Tango concurrency and locking issues

There are potential concurrency issues in parts of the codebase that results in execution traces which causes Tango to behave anomalously.

See: https://github.com/autolab/Tango/issues/138 (was replicable until very recently, but we used a workaround to fix it instead of resolving the root issue of why it was happening)

Hey Team! I'm interested in working on this issue and I'd like to clarify my understanding of the code: (These might or might not be related to the actual issue raised above)
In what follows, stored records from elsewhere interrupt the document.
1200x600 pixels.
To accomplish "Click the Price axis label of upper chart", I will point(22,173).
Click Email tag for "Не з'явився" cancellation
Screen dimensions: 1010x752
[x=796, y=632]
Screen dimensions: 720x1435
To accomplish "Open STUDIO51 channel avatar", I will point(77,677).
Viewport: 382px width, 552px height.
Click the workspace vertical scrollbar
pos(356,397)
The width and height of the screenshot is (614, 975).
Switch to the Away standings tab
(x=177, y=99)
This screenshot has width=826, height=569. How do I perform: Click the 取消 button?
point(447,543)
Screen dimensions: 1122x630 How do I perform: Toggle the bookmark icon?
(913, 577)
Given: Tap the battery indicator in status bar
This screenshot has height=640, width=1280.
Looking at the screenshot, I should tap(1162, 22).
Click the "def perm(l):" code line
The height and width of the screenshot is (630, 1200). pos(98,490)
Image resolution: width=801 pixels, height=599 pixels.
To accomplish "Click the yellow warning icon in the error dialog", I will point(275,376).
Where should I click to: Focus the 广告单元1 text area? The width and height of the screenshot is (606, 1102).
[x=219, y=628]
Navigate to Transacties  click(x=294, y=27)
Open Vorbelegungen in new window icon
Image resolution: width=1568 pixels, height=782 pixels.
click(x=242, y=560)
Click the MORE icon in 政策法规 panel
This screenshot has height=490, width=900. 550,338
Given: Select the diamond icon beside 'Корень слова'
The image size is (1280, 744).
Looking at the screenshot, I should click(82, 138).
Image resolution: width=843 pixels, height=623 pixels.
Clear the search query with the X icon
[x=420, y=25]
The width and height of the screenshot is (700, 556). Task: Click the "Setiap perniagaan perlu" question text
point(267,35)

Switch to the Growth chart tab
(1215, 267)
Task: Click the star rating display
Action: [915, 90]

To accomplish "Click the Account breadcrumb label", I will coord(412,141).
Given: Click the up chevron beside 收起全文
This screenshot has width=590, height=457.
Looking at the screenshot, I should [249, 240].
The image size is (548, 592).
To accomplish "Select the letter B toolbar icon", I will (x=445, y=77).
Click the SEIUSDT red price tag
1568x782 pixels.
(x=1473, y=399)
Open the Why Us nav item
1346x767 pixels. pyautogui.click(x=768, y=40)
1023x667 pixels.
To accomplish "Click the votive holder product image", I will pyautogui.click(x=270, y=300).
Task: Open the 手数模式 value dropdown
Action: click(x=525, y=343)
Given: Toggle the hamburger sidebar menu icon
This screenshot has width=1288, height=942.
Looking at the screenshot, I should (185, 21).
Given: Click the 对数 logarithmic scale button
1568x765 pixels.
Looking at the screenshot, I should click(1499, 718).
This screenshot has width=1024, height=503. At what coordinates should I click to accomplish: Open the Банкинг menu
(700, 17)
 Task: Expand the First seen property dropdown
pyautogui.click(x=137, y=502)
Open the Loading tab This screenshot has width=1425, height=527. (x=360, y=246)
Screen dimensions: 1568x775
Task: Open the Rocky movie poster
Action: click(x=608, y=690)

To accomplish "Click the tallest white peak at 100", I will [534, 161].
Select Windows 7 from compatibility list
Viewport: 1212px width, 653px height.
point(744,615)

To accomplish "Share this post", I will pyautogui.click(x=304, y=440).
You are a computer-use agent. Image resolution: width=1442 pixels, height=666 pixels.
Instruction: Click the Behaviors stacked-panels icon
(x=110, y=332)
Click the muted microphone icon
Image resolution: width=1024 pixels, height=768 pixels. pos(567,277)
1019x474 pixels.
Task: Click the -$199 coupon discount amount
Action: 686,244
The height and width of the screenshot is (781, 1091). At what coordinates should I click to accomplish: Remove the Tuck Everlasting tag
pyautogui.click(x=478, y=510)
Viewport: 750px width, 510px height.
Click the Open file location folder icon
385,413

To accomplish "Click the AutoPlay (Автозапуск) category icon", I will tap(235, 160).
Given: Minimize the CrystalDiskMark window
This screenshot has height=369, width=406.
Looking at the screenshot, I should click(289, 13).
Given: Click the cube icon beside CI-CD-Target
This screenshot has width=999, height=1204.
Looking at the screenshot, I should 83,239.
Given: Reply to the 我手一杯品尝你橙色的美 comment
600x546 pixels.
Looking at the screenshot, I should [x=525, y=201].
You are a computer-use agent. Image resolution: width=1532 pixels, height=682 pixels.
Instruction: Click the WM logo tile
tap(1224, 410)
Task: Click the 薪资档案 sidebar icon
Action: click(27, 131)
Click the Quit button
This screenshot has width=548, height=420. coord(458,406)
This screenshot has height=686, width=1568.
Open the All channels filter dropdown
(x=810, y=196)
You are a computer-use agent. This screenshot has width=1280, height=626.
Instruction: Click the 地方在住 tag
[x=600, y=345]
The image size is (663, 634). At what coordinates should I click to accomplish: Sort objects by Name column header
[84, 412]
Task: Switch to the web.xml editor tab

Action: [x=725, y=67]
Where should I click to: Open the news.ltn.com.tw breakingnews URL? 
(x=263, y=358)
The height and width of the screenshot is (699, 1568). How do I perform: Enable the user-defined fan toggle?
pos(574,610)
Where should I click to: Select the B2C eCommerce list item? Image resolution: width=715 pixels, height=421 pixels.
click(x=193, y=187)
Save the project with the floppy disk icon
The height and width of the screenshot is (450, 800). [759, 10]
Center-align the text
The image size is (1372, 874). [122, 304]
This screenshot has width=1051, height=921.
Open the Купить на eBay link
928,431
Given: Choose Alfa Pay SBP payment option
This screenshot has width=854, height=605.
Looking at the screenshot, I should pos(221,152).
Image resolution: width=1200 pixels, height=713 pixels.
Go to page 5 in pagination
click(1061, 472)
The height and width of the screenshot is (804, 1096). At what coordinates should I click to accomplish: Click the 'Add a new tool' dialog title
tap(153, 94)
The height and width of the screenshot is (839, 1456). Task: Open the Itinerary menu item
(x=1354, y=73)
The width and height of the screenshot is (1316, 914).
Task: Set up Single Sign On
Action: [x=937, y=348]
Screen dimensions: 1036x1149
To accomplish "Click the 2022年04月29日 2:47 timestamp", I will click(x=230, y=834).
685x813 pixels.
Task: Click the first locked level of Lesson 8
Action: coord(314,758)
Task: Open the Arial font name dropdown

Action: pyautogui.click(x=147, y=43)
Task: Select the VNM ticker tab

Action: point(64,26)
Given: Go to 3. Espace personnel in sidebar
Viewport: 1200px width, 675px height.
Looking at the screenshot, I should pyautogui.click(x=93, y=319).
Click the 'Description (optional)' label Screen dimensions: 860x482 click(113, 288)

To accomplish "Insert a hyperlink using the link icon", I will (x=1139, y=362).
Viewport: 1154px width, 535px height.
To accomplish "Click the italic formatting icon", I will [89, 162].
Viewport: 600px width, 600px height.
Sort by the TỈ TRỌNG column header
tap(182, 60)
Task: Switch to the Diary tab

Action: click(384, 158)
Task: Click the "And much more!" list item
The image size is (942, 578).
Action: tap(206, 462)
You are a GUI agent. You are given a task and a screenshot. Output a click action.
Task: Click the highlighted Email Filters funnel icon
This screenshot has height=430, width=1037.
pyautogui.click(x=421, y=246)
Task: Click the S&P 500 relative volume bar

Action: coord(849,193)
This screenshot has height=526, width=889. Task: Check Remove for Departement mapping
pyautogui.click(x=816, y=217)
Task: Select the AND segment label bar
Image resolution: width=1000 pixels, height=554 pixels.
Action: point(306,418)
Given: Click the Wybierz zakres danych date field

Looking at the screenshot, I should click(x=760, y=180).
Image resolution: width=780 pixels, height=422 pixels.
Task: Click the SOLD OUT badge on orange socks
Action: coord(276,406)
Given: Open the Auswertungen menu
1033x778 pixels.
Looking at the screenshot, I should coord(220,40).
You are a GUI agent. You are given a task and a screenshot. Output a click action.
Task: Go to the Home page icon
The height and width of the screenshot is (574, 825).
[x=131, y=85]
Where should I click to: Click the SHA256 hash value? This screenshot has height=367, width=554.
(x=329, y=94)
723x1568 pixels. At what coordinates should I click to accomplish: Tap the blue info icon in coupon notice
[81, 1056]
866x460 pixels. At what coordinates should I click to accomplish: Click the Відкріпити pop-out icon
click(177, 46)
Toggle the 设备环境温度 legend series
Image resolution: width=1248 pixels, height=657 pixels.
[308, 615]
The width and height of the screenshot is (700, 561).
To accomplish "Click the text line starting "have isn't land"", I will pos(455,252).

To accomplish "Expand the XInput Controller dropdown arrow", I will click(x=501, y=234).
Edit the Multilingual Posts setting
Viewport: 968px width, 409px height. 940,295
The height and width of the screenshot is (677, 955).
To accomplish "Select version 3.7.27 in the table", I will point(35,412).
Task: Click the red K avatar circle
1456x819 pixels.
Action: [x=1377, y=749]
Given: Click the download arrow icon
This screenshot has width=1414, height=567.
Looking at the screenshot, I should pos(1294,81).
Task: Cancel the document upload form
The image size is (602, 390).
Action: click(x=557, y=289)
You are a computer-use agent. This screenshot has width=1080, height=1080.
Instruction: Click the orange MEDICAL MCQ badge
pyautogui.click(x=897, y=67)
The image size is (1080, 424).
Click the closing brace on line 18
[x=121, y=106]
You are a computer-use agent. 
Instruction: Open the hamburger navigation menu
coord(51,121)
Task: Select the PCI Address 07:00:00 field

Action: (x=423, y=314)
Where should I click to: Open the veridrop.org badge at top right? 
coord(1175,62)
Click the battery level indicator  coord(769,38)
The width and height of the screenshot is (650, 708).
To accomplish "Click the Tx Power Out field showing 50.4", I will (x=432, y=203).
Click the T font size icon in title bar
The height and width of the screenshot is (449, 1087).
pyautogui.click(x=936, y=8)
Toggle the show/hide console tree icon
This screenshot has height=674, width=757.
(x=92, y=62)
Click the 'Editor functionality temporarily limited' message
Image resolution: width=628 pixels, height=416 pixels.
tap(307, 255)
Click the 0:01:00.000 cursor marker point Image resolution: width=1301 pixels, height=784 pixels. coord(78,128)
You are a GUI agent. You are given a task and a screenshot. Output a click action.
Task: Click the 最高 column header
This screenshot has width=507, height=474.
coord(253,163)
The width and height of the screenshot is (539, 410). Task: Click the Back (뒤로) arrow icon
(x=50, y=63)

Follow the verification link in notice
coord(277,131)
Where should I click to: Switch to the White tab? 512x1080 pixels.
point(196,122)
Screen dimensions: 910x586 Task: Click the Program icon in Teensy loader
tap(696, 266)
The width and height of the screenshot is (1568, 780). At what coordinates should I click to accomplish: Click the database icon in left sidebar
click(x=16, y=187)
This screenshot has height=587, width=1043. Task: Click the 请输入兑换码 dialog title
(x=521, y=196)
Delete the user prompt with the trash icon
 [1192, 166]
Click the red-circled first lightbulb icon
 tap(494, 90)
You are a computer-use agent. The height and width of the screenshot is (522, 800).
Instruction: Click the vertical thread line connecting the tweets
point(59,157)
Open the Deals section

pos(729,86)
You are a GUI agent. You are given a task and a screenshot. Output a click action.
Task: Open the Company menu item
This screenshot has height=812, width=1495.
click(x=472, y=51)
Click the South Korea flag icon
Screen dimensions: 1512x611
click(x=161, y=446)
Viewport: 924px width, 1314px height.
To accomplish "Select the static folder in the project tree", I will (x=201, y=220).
allocVM: Firstly, is there a reason why the lock is released in the case where it was not acquired? This may cause some concurrency issues in future. Secondly, it seems it is possible that None is returned in this method. However, this might cause an exception to be thrown here. This might not be intentional because it seems like you handle the case when a vm is not preallocated in the worker itself. However, because of this logging, the worker thread doesn't even get to run. I'm also a little confused on what is supposed to happen if there were no such logging exception and a worker was successfully created -- it seems like you create a new vm with the job id here. Is it possible if I get some clarification on this? This would be really helpful!
getNextPendingJobReuse: The only use case of this method is in the jobManager when an id is passed in. It seems that a lot of redundant work is being done since it firstly creates the entire list of liveJobs and then loops through this list to get the target_id. Besides, in the previous case, I think it is also possible that you return the job (and the id) from the call to getNextPendingJob here. This might help to entirely remove the need to repeatedly get the lock on the jobqueue to lookup and get the job object. I might not have been understanding this correctly, but is there a reason why the code is designed this way?
Besides, it seems to be implied here that there might be multiple consumers of the jobQueue. I'm a little confused whether this is the case, or is this just handling the case where there is no pending jobs to be done? I think it might be possible to add a TangoQueue that keeps track of a fifo queue of unassigned jobs so you can easily pop them off -- currently, it seems like we loop through the liveJobs and find one job that is not marked as assigned, which might cause quite a long wait time if the unassigned jobs are at the end of the hash dictionary (or even maybe starvation, since it seems like jobs with ids that hash to a key which cause them to appear at the start of the dictionary might repeatedly have first priority? not sure about either of these points). If there are multiple consumers of the jobQueue, it might also help to hold the lock until you mark the job assigned to prevent the case where other consumers cannot find the job because it is completed by another consumer (implied by the comment here). I might not be fully aware of the context of this, so some advice here would be very helpful.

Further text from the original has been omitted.